THE INPUT:
====

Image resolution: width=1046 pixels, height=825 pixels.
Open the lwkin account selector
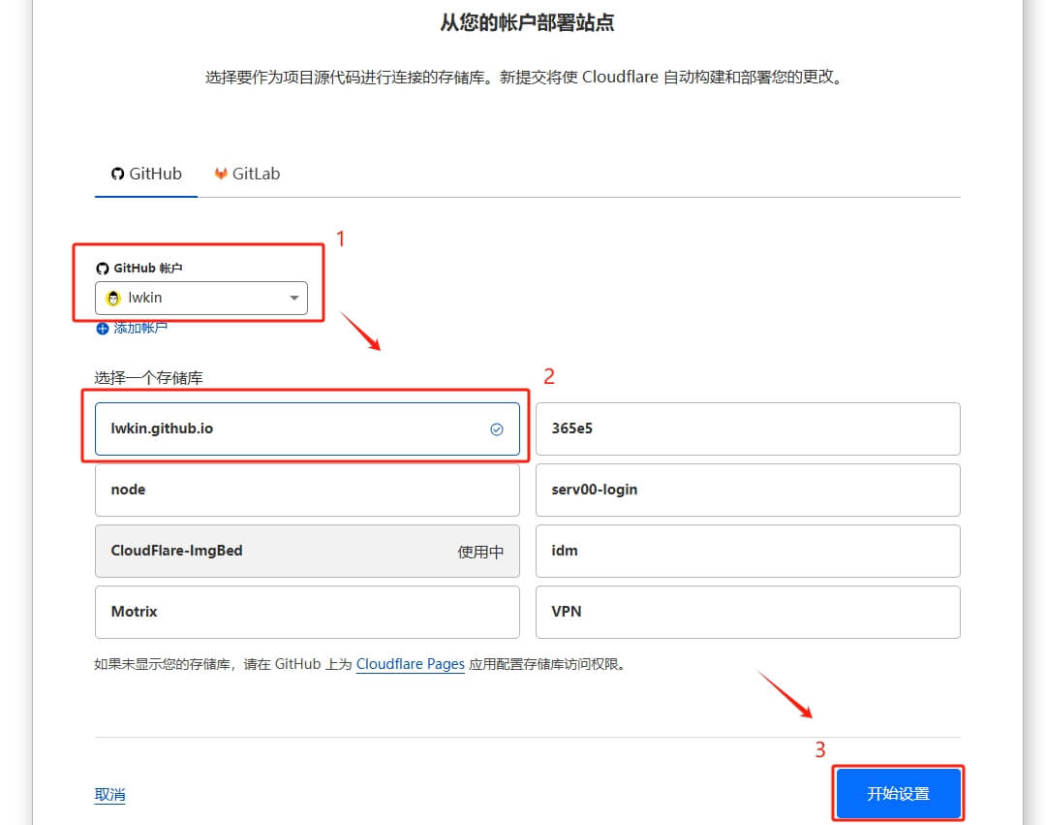pyautogui.click(x=200, y=299)
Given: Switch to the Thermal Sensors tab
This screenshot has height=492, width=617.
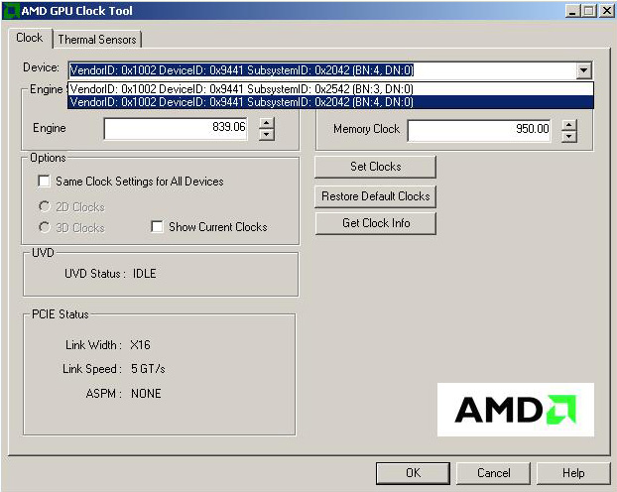Looking at the screenshot, I should pyautogui.click(x=97, y=39).
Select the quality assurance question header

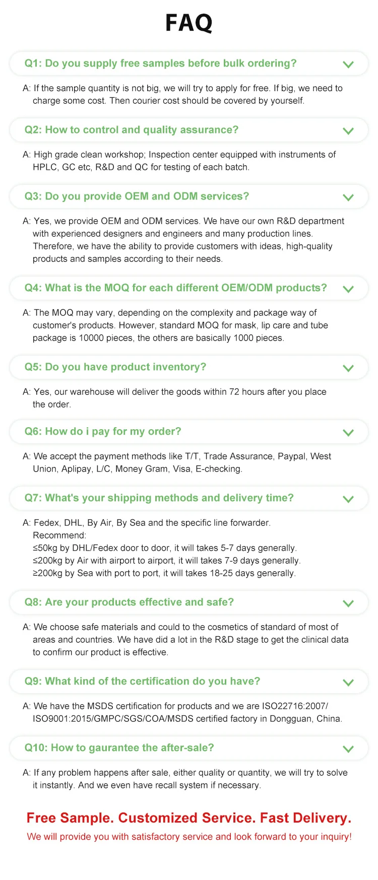tap(132, 130)
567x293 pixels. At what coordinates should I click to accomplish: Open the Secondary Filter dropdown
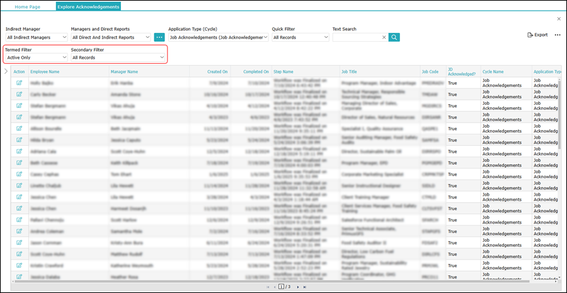click(x=118, y=57)
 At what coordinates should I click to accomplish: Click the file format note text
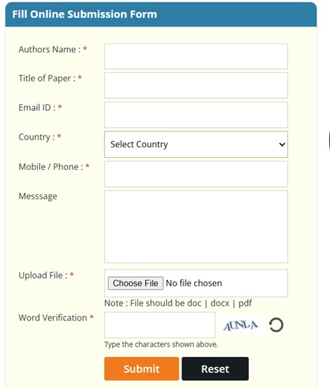178,303
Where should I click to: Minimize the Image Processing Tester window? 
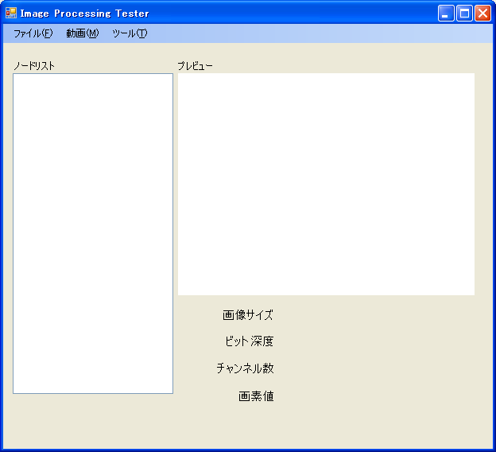click(x=446, y=14)
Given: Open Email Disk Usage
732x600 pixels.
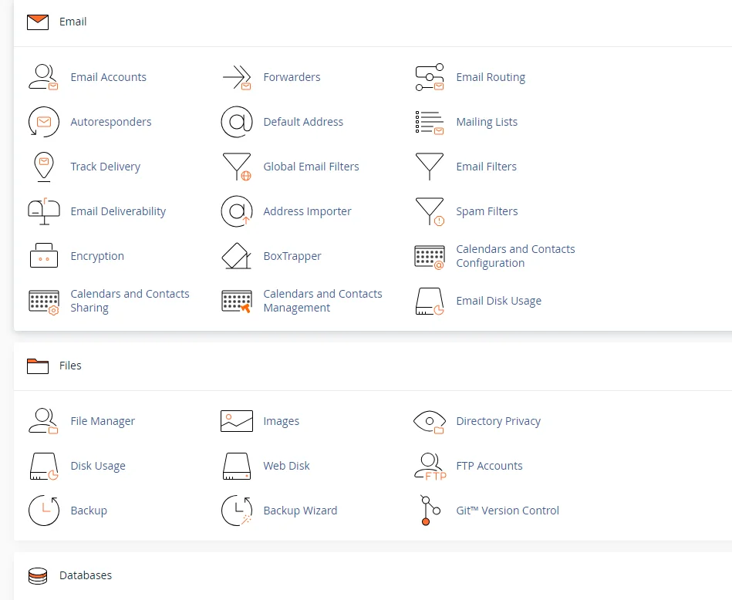Looking at the screenshot, I should click(x=498, y=300).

====

WHAT YOU SHOULD DO: Output should consist of the lines above from the one with "567x293 pixels. At" down to the one with "Given: Open Email Disk Usage", exact and without pictures.

RESULT FOR THIS TASK:
567x293 pixels. At what coordinates should I click to accomplish: Open the Secondary Filter dropdown
click(x=118, y=57)
 At what coordinates should I click to accomplish: Click the file format note text
178,303
Where should I click to: Minimize the Image Processing Tester window? 
click(x=446, y=14)
Given: Open Email Disk Usage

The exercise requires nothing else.